Now we clone the repository for the book, to be able to access the modules that we have written for all the juypter notebooks, and the repository which contains the dataset.

# Referring to the following cell, if you want to re-clone a repository
# inside the google colab instance, you need to delete it first. 
# You can delete the repositories contained in this instance executing 
# the following two lines of code (deleting the # comment symbol).

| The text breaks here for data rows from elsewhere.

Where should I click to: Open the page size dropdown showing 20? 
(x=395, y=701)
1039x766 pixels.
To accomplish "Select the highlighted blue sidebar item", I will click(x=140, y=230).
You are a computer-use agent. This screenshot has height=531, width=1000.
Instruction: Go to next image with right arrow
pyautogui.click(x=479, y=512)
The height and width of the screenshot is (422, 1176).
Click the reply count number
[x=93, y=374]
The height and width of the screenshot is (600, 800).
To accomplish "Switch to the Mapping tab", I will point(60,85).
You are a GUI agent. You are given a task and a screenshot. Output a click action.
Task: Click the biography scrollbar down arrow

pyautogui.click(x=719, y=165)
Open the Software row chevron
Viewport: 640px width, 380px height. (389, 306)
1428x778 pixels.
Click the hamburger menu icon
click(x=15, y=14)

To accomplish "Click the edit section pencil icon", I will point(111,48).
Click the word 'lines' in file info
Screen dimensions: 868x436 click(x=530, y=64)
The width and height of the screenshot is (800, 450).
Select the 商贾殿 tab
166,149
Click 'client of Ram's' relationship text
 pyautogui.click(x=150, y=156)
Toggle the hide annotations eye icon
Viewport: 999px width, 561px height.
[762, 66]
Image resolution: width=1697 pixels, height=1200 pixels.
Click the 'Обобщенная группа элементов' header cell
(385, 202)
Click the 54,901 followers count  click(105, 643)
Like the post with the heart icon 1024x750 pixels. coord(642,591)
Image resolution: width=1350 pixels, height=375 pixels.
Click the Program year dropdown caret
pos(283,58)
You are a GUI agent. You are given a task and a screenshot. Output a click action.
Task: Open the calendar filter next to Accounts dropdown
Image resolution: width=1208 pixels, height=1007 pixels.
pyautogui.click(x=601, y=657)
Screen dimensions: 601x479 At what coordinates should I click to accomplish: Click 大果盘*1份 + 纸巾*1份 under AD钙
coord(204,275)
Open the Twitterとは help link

# !rm -rf ADL-Book-2nd-Ed 
# !rm -rf BCCD_Dataset

# This command actually clone the repository of the book in the google colab
# instance. In this way this notebook will have access to the modules
# we have written for this book.

# Please note that in case you have already run this cell, and you run it again
# you may get the error message:
#
# fatal: destination path 'ADL-Book-2nd-Ed' already exists and is not an empty directory.
# 
# In this case you can safely ignore the error message.
!git clone https://github.com/toelt-llc/ADL-Book-2nd-Ed.git

fatal: destination path 'ADL-Book-2nd-Ed' already exists and is not an empty directory.

# We also clone the repository containing the dataset. 

!git clone https://github.com/Shenggan/BCCD_Dataset.git

fatal: destination path 'BCCD_Dataset' already exists and is not an empty directory.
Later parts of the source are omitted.